Registrant's telephone number, including area code:  (609) 953-0044  
                                                   -------------------


Check the appropriate box below if the Form 8-K filing is intended to
simultaneously satisfy the filing obligation of the registrant under any of the
following provisions:

[ ] Written communications pursuant to Rule 425 under the Securities
    Act (17 CFR 230.425)

[x] Soliciting material pursuant to Rule 14a-12 under the Exchange
    Act (17 CFR 240.14a-12)

[ ] Pre-commencement communications pursuant to Rule 14d-2(b) under the Exchange
    Act (17 CFR 240.14d-2(b))

[ ] Pre-commencement communications pursuant to Rule 13e-4(c) under the Exchange
    Act (17 CFR 240.13e-4(c))



Item 1.01     Entry into a Material Definitive Agreement
---------------------------------------------------------

On November 18, 2004, Canterbury Consulting Group, Inc. (the "Company")
entered into an Agreement and Plan of Merger (the "Merger Agreement"), dated
November 16, 2004, between the Company and CCG Group, Inc. ("CCG").  The
Merger Agreement provides for the merger of CCG with and into the Company,
with the Company as the surviving corporation (the "Merger"), pursuant to the
terms and conditions of the Merger Agreement, as soon as practicable after
the approval of the Merger Agreement by the Company's stockholders and the
satisfaction or waiver of the conditions to the Merger.  The primary purpose
of the Merger is to make the Company a privately owned entity.

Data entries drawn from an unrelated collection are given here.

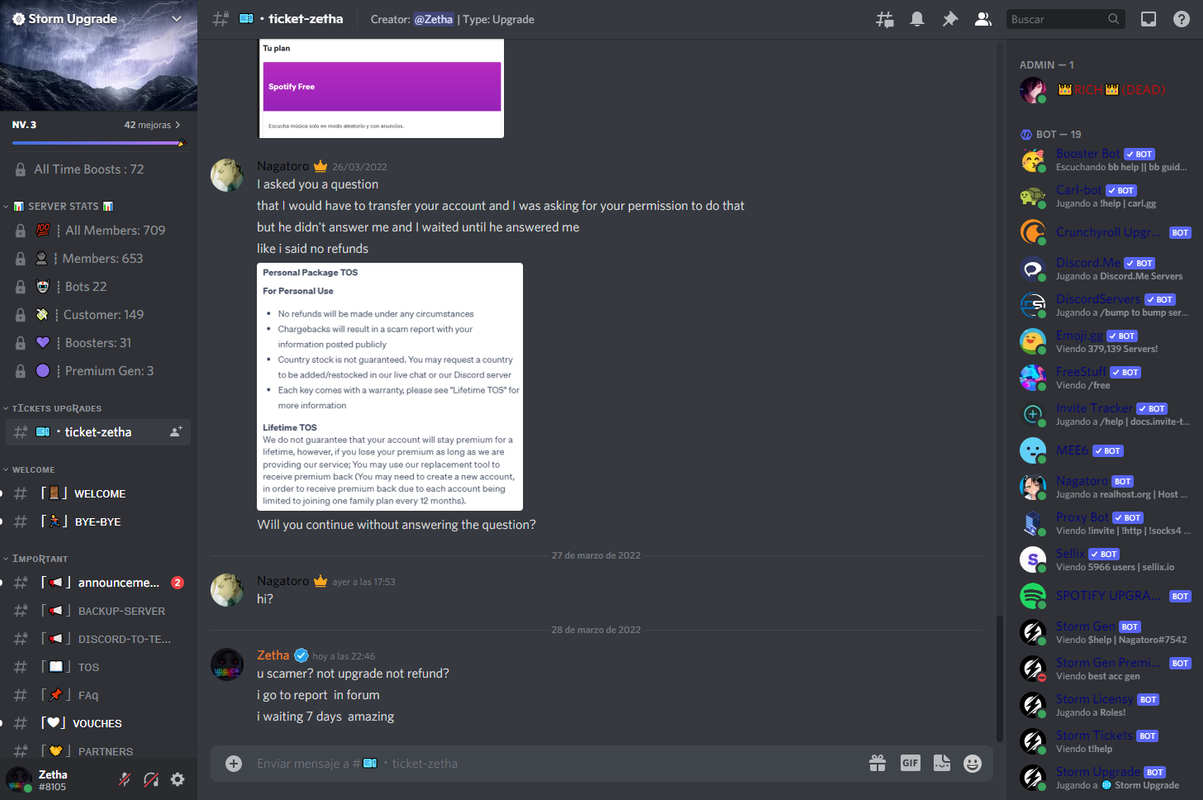Toggle microphone mute
Image resolution: width=1203 pixels, height=800 pixels.
coord(125,780)

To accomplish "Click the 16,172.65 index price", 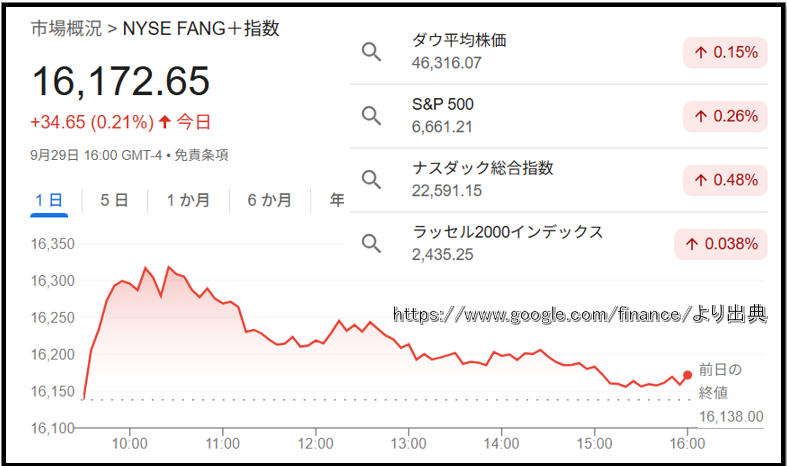I will (121, 82).
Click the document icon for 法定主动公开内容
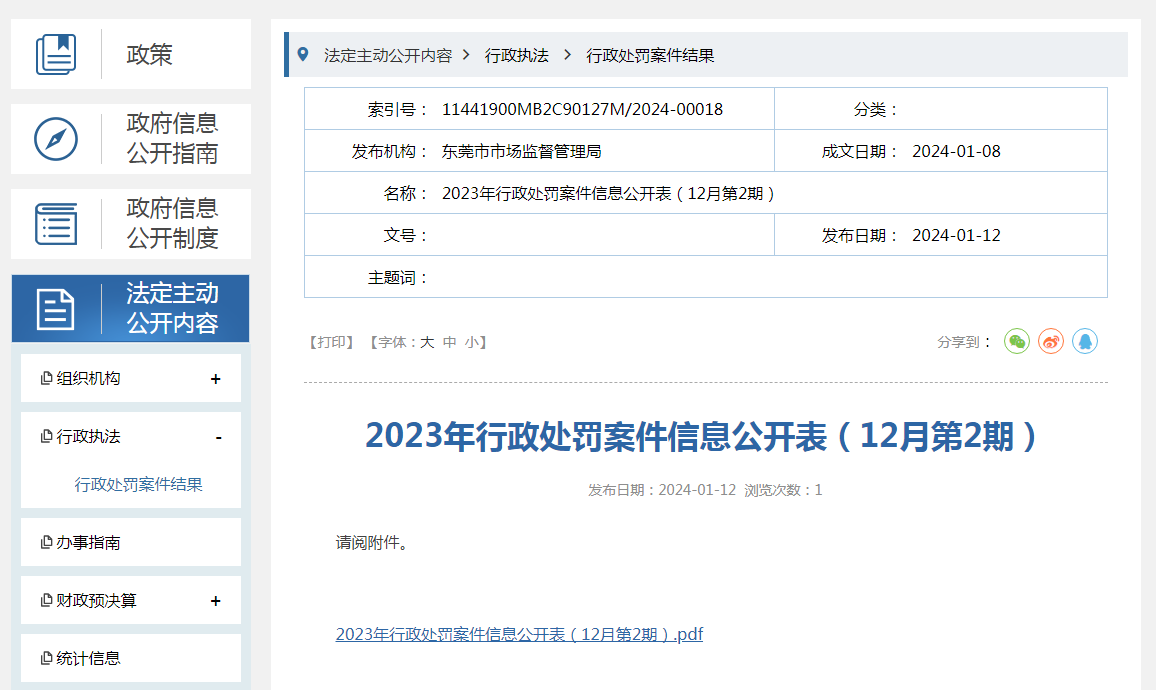This screenshot has width=1156, height=690. tap(56, 309)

The stockholders of CCG are Stanton M. Pikus, Chairman of the Board of
Directors of the Company; Kevin J. McAndrew, President, Chief Executive
Officer, Chief Financial Officer, Treasurer and Director of the Company; Jean
Z. Pikus, Vice President and Secretary of the Company; Alan Manin, Director
of the Company; Frank Cappiello, Director of the Company; Patricia Bednarik,
President of USC/Canterbury Corp.; Daniel Kenyon, the Company's Corporate
Sales Manager; Thomas Spurlock, Canterbury's wholly-owned subsidiaries Training
Division Vice President of Operations; The Matthew Zane Pikus Trust, Jack Uris,
Trustee, Louis Kassen IRA, Louis Kassen Trustee, Marlene LaMont Levy; Richard
Molinsky; Richard Zwerlein; Aaron Alter; and Mathews & Associates, Inc.  These
individuals formed CCG for the purpose of entering into the Merger.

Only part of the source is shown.